Rapid cell division and decoupled core histone and DNA synthesis in H. uvarum

Given the cis-regulatory divergence of core histone genes, we were curious whether the dynamics of core histone expression are altered in H. uvarum. Using a recently described method for the genetic manipulation of H. uvarum, we inserted an H2A-mNeonGreen (a LanYFP-derived fluorophore; Shaner et al. 2013) fusion construct at the native HTA1 locus (HTA-mNG; Fig. 5a and b). Similar systems have been used to monitor cell cycle dynamics and histone protein synthesis in S. cerevisiae (Garmendia-Torres et al. 2018). We tracked the nuclear intensity of H2A over the course of a few cell cycles (Fig. 5c–f), measuring an average cell cycle length of ∼60 minutes for cells grown in SC medium without exposure to the excitation laser (Supplementary Fig. 6a; Supplementary Video 1).
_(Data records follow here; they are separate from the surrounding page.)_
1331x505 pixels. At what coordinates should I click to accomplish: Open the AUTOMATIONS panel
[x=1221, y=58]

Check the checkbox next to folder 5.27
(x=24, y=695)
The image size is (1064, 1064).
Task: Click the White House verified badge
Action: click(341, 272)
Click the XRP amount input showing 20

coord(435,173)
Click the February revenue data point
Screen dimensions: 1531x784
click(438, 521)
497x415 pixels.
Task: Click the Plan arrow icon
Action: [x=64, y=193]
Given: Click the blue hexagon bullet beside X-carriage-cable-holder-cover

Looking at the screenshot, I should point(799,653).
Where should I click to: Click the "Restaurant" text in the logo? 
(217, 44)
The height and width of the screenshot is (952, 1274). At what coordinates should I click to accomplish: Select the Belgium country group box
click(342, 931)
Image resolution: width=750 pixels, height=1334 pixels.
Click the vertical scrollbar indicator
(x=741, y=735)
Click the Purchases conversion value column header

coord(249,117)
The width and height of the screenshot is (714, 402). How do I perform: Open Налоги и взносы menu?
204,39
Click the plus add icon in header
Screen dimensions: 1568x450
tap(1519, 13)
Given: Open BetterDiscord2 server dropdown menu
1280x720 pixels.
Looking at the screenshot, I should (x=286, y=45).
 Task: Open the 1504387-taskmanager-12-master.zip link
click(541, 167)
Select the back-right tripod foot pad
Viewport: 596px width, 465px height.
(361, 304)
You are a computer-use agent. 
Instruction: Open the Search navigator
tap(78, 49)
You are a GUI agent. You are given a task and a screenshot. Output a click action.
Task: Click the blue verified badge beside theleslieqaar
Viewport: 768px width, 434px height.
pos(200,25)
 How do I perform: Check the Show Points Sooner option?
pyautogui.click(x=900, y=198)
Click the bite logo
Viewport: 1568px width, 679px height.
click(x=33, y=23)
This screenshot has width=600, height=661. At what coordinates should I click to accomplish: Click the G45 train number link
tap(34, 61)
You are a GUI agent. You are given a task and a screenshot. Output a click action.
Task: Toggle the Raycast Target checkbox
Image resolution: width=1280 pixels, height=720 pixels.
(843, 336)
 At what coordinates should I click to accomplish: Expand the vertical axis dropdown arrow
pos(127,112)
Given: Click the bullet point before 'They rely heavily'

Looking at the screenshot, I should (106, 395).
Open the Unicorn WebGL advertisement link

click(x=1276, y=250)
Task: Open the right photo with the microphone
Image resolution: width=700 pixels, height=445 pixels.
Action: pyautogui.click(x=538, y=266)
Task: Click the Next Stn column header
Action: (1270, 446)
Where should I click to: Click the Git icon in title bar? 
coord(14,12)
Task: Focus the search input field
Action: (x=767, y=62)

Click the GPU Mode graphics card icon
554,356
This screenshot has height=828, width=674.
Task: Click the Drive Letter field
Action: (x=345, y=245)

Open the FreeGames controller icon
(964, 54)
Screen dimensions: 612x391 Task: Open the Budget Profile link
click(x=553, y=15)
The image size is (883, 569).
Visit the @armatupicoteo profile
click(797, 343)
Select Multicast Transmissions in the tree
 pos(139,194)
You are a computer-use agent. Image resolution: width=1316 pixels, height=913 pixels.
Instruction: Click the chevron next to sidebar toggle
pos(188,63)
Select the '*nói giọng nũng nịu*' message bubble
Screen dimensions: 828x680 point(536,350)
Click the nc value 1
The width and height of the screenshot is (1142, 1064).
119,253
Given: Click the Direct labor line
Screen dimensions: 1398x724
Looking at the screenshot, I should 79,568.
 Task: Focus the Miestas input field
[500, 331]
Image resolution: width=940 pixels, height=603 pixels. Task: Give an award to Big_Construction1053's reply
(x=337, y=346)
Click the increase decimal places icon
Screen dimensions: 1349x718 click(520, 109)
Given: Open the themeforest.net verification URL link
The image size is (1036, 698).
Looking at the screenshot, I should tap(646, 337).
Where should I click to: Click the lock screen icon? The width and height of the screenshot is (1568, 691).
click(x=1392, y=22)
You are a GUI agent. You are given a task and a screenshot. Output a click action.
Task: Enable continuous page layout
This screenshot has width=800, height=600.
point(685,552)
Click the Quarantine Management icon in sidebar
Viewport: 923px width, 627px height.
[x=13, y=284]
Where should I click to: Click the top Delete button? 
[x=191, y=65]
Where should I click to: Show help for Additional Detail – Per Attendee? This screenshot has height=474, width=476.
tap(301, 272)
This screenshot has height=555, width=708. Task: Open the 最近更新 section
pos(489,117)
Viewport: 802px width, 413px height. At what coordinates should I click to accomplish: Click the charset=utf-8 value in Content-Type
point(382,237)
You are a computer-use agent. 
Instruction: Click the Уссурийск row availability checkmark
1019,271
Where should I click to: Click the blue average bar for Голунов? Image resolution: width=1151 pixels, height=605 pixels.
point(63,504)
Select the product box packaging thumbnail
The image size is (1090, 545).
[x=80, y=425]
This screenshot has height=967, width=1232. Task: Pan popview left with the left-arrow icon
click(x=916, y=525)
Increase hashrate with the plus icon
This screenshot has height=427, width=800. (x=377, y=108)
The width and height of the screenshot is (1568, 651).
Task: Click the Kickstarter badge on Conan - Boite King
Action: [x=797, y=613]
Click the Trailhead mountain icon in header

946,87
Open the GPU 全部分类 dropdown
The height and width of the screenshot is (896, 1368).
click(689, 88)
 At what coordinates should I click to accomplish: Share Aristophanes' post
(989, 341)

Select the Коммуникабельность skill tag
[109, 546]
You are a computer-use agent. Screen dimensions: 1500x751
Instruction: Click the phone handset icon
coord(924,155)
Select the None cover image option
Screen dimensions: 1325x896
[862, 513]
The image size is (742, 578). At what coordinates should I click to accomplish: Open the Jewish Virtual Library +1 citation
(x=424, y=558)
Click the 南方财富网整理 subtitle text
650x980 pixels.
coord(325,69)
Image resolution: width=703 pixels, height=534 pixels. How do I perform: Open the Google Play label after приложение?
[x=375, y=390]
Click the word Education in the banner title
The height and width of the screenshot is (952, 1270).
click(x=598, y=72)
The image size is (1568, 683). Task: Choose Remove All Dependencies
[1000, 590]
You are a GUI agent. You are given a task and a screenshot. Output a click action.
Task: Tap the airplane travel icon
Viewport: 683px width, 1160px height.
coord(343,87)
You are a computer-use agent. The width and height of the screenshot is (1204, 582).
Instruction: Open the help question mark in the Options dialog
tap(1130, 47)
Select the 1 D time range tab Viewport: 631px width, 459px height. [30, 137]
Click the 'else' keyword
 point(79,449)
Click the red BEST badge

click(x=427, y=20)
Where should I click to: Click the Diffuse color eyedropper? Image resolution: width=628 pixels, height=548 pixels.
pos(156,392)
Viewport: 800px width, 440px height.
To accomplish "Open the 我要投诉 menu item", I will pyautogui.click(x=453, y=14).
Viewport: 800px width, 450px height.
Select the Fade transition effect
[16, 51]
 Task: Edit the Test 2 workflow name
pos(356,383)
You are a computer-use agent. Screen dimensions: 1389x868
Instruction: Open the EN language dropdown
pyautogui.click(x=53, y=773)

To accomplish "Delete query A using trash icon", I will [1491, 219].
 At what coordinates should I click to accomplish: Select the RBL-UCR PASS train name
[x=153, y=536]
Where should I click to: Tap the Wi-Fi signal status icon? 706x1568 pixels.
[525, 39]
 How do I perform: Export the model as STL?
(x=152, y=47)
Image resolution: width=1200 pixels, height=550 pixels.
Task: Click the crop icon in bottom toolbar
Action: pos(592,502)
In contrast, when grown with exposure every 5 minutes, cells had a slightly increased cell cycle length of ∼80 minutes, which we observed in either WT or fused H2A-mNG cells, suggesting a slight phototoxic effect (Supplementary Fig. 6a; Supplementary Video 2). By examining the divisions of single H. uvarum cells, we observed that their cell cycle dynamics are markedly different than in S. cerevisiae in several ways (for comparative data from S. cerevisiae, we refer the reader to Garmendia-Torres et al. 2018). First, both daughter and mother cells synchronously bud following cytokinesis (Fig. 5c; Supplementary Video 1), whereas in S. cerevisiae, daughter cells display prolonged G1 and S phases. Second, histone synthesis begins well after bud emergence (∼30 minutes; Fig. 5e and f), in contrast to S. cerevisiae, where histone synthesis begins just prior to bud emergence. Third, the nascent bud reaches near–full mature cell size just prior to mother–daughter cytokinesis (Fig. 5d; Supplementary Video 2); however, in S. cerevisiae, the nascent bud does not reach the size of the mother until later cell cycles. Taken together, we show that alongside their rapid cell cycle progression, histone synthesis and bud growth are significantly different in H. uvarum in comparison to S. cerevisiae.

Fig. 5.

Fig. 5.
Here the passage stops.